Page excerpt:
When I Left That School (1)
(1st of 5 parts)
One of my favorite poems is W.E. Henley’s “Invictus.” The part I love the most are the last two lines – “I am the master of my fate: I am the captain of my soul.” It taught me one very simple yet strong guiding principle in life – that I am in-charge of my own destiny. It influenced me to subscribe strongly to the notion that “man’s destiny is the sum total of all the decisions he makes.” Thus, I never decide hastily.
Just like when I made a very important career decision. For the skeptics among my loved ones and friends, it was a very unpopular move. For me, it was something that I ought to do, something carefully planned. It seemed to be a leap of faith. The outcome, however, is something that I did not consider as unknown but anything – except failure.
“Why turn your back from a tenured position and a good salary?”
That was the common question my colleagues, friends, and loved ones asked me after hinting that I wanted to leave an institution ran by one of the country’s largest religious congregations. They didn’t seem able to tell me directly to my face that I was a fool. My wife did not disappoint me however. “You’re out of your mind.” Those were her exact words. “Why not wait another year so you can get the school’s share of the retirement fund?” she suggested.
I knew where my wife was coming from. She’s a very practical person. I was nearing the end of my ninth year in a Catholic institution at that time. Leaving the school without completing at least ten years would entitle me only to a refund of the total amount deducted from my salary over the years I had stayed there with nothing from the organization.
On top of that, travel time from our house to the workplace was only less than 20 minutes. That convenience I may be giving up should I leave and not find a work in the same area.

Data segment:
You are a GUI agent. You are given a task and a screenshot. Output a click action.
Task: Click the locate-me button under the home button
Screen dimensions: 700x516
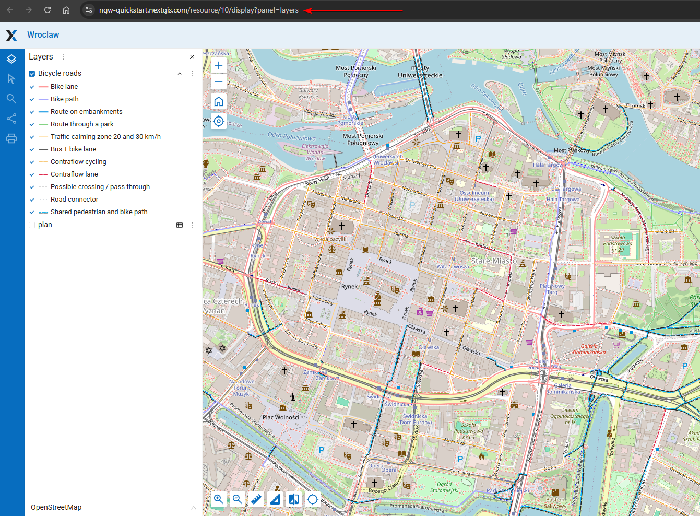[219, 121]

What to do:
**a.** Revise the essay about leaving the school, starting at "That was the" and ending at "from the organization.", so that "wife" becomes "spouse".
**b.** In the essay about leaving the school, how long did it take to travel from the house to the workplace?
**c.** Continue the essay about leaving the school from its last sentence.

Task responses:
**a.**
That was the common question my colleagues, friends, and loved ones asked me after hinting that I wanted to leave an institution ran by one of the country’s largest religious congregations. They didn’t seem able to tell me directly to my face that I was a fool. My spouse did not disappoint me however. “You’re out of your mind.” Those were her exact words. “Why not wait another year so you can get the school’s share of the retirement fund?” she suggested.
I knew where my spouse was coming from. She’s a very practical person. I was nearing the end of my ninth year in a Catholic institution at that time. Leaving the school without completing at least ten years would entitle me only to a refund of the total amount deducted from my salary over the years I had stayed there with nothing from the organization.

**b.** Less than 20 minutes.

**c.**
She told me, “Just for once put aside your pride.” My response was, “NO! This has nothing to do with pride.” Then we had a lengthy debate about the financial ramifications of my decision and the corresponding uncertainties it would bring. I had a full understanding of the decision I was about to make and what the consequences would be. At that moment there was something I valued more than convenience and money – my dignity as a person and my role as a professional in my chosen field as an educator.
What exactly brought me to the precipice of this major decision?
I had a lot of issues with none other than the head – the Sister President – of the congregation school where I thought I would be staying until my retirement age. It’s a conflict between the religious and the “not-so-religious” me.
As a I was leaving the Cashier’s Office one morning our paths crossed. “Good morning, Sister. I greeted her warmly. “What’s good in the morning!” She answered grouchily. You see! You might say that it’s just a minor incident. Maybe I got out of bed on the wrong side that morning, or maybe it was that this slight was just the last in a long line. Her response and attitude irked me. It confirmed what I thought were just hearsays about her shrewish tendencies. Images from History class about the abusive clergy during the Spanish occupation flickered through my mind – so long gone, or so I thought. She had hit me hard where it hurts.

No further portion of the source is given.